Las últimas apariciones públicas de Kate Moss, así como su renacer en el plano profesional, nos hacían pensar que la modelo británica había dejado atrás una etapa de su vida, la de las polémicas y los escándalos, pero no.
Kate fue la protagonista de la última gala de los premios GQ en Londres, y no precisamente porque fuera galardonada.
La revista masculina GQ homenajea cada año a las estrellas más influyentes del año. Este año la cantante LIly Allen fue elegida como Mujer del Año y la encargada de otorgarle el premio era su amiga Kate Moss.
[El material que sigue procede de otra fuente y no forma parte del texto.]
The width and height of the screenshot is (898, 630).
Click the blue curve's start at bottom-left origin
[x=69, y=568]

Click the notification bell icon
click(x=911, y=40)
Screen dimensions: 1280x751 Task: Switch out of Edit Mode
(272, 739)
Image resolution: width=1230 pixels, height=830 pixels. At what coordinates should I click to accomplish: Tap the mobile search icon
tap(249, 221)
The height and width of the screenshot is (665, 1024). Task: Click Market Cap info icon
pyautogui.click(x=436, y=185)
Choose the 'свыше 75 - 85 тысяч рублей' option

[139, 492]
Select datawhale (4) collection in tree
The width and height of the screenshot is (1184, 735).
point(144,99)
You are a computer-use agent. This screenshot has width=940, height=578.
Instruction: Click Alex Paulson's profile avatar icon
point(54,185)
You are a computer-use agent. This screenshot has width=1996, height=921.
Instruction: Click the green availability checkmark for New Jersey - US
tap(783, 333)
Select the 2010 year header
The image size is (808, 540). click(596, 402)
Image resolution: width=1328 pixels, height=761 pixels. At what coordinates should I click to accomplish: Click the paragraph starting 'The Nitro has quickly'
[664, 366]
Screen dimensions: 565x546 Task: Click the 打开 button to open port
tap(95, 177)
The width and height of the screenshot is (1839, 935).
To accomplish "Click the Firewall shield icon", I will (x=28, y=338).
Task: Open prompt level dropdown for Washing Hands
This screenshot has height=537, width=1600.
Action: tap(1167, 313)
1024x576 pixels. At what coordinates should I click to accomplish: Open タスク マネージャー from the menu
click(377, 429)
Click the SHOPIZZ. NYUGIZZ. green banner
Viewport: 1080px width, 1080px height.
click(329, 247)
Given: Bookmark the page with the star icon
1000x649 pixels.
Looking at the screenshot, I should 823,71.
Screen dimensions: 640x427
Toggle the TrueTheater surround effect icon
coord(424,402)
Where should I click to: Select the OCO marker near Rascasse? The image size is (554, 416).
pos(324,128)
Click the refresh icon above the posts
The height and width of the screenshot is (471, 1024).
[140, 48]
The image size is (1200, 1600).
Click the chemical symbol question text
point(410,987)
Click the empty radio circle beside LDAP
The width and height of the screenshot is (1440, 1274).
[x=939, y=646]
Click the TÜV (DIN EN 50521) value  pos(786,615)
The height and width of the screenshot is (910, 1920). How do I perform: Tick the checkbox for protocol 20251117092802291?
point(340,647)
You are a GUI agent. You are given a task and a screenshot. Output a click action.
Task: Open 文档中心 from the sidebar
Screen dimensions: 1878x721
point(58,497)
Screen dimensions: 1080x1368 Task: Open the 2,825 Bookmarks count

La modelo británica llegó tarde y por la puerta de atrás.
Además se puso a bailar alrededor de una columna y al quitarse la chaqueta que llevaba de una forma muy poco glamurosa, se le enganchó en la mano y la fue arrastrando por toda la Royal Opera House de Londres.
Y para terminar de rematar la jornada, Kate Moss fue grabada por una cámara mientras decía que nunca volvería a “una de estas jodidas ceremonias otra vez”.
Dime con quién andas y te dire quién eres.. Y es que el año pasado fue la ahora galardonada y amiga de Kate, Lily Allen, la que montó el espectáculo al aparecer ebria sobre el escenario e insultar a Elthon John, que presentaba la gala con ella.